Thread: web spider

  1. #1
    Tweaking master Aslaville's Avatar
    Join Date
    Sep 2012
    Location
    Rogueport
    Posts
    528

    web spider

    If one would like to develop a web spider,one that exhibits fast speeds at run-time the project should also be done at the minimum time possible, would C++ be a language of choice?There are some languages that offer HTTP libraries and web/HTML parsing and I was kind of feeling implementing the same functionality with C++ would proof even difficult than even learning such a language as Perl with the sole aim of developing the web spider.I would like to hear what you think yourselves.

  2. #2
    - - - - - - - - oogabooga's Avatar
    Join Date
    Jan 2008
    Posts
    2,808
    What language(s) do you know?
    The cost of software maintenance increases with the square of the programmer's creativity. - Robert D. Bliss

  3. #3
    Tweaking master Aslaville's Avatar
    Join Date
    Sep 2012
    Location
    Rogueport
    Posts
    528
    C++ and python

  4. #4
    and the hat of int overfl Salem's Avatar
    Join Date
    Aug 2001
    Location
    The edge of the known universe
    Posts
    39,659
    The bandwidth of your internet connection is likely to be the limiting factor.
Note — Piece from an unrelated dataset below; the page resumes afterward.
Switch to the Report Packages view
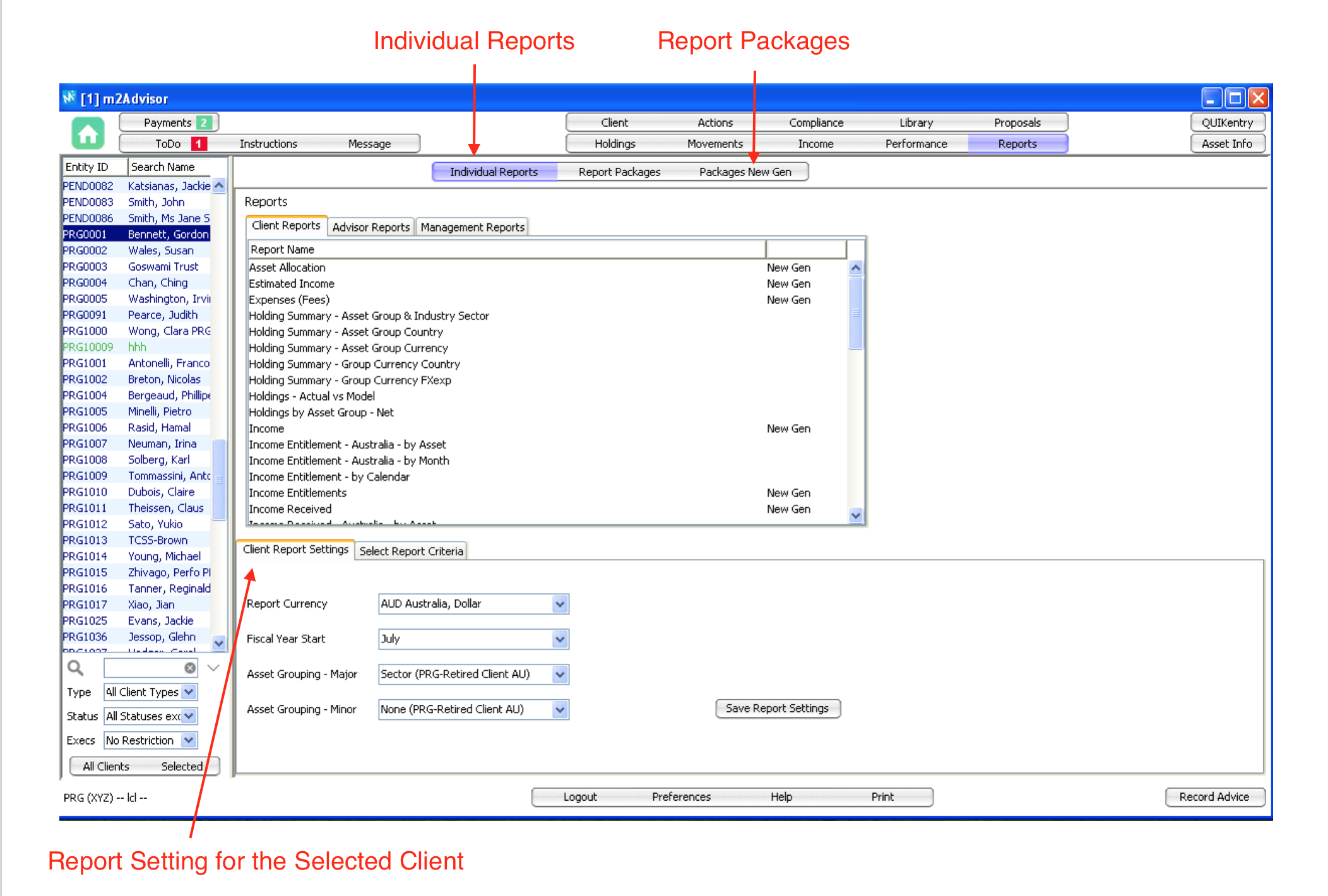This screenshot has width=1328, height=896. click(619, 172)
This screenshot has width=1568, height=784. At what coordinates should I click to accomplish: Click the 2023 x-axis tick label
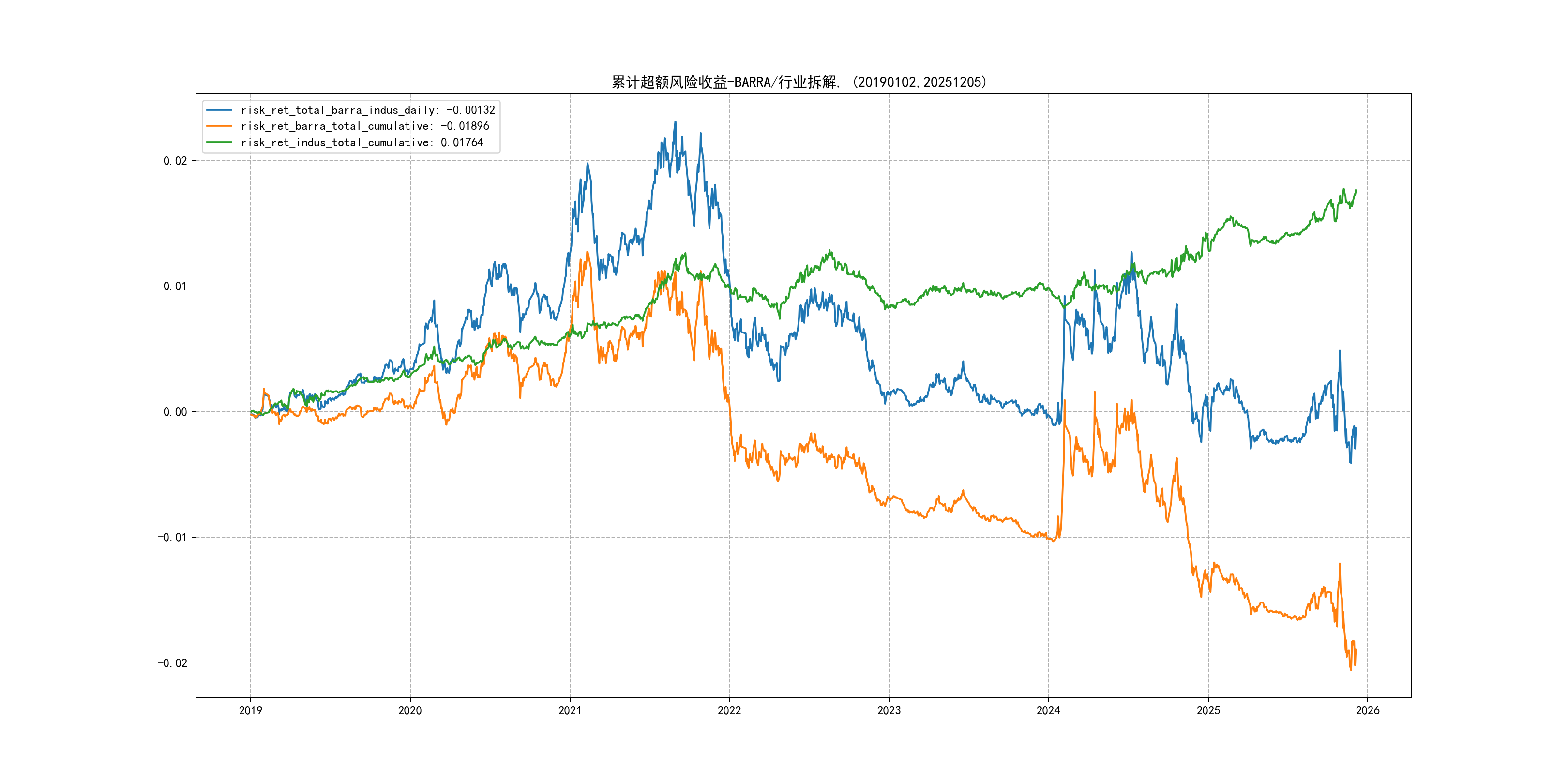(889, 710)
If your DSL connection maxes out at say 1MB/Sec, then my guess would be any language would suffice if the only thing to be done is parsing HTML files for text (for indexing) and links (for fetching).

    But if you've got a server farm with multiple giga-bit connections, a different analysis would be appropriate.
    If you dance barefoot on the broken glass of undefined behaviour, you've got to expect the occasional cut.
    If at first you don't succeed, try writing your phone number on the exam paper.

  5. #5
    Registered User
    Join Date
    Nov 2010
    Location
    Long Beach, CA
    Posts
    5,909
    EDIT: As for Salem's concern, I'm guessing that since you are posting this question here, a server farm with multiple gigabits of bandwidth are not at your disposal.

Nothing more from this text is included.